* Text provided:
================================
Saturday, March 31, 2018

Wyatt-MacKenzie signs Ben Barnz memoir for Fall 2018


We’re ecstatic to announce Wyatt-MacKenzie’s acquisition of WE: AN ADOPTION AND A MEMOIR by Ben Barnz for a Fall 2018 release.

Ben Barnz is an independent film producer, and business partner with his life partner filmmaker Daniel Barnz. Together they formed We’re Not Brothers Productions and produced the feature films Cake (starring Jennifer Aniston, Sam Worthington, Anna Kendrick, William H. Macy and Felicity Huffman) and Phoebe in Wonderland (starring Elle Fanning, Patricia Clarkson, Bill Pullman and Felicity Huffman). We’re Not Brothers Productions has most recently teamed up with Plan B’s Brad Pitt to take Ryan Wash’s story, of an openly gay black debate champion, to the big screen.

WE: AN ADOPTION AND A MEMOIR is universally relevant in its examination of family and belonging.

 *
On September 8th my adopted daughter was born.
On September 11th two planes flew into the Twin Towers.
On September 12th my daughter’s biological father legally contested the adoption.
WE tells the story of the harrowing six-month litigation that followed my daughter’s birth, but it’s also a memoir.
================================
Stored data:
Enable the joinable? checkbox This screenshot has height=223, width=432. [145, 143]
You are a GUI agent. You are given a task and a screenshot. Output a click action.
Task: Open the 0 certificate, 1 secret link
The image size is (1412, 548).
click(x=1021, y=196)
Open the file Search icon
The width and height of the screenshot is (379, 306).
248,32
================================
* Activity list:
1) Answer these questions about the memoir announcement:
(a) What production company did Ben Barnz and Daniel Barnz form together?
(b) On what date was the adopted daughter born?
(c) How long did the litigation that followed her birth last?
2) Retype everything in the memoir announcement from "WE: AN ADOPTION AND A MEMOIR is" down to "contested the adoption.".

* Answers for the tasks:
1)
(a) We're Not Brothers Productions
(b) September 8th
(c) Six months

2)
WE: AN ADOPTION AND A MEMOIR is universally relevant in its examination of family and belonging.

 *
On September 8th my adopted daughter was born.
On September 11th two planes flew into the Twin Towers.
On September 12th my daughter’s biological father legally contested the adoption.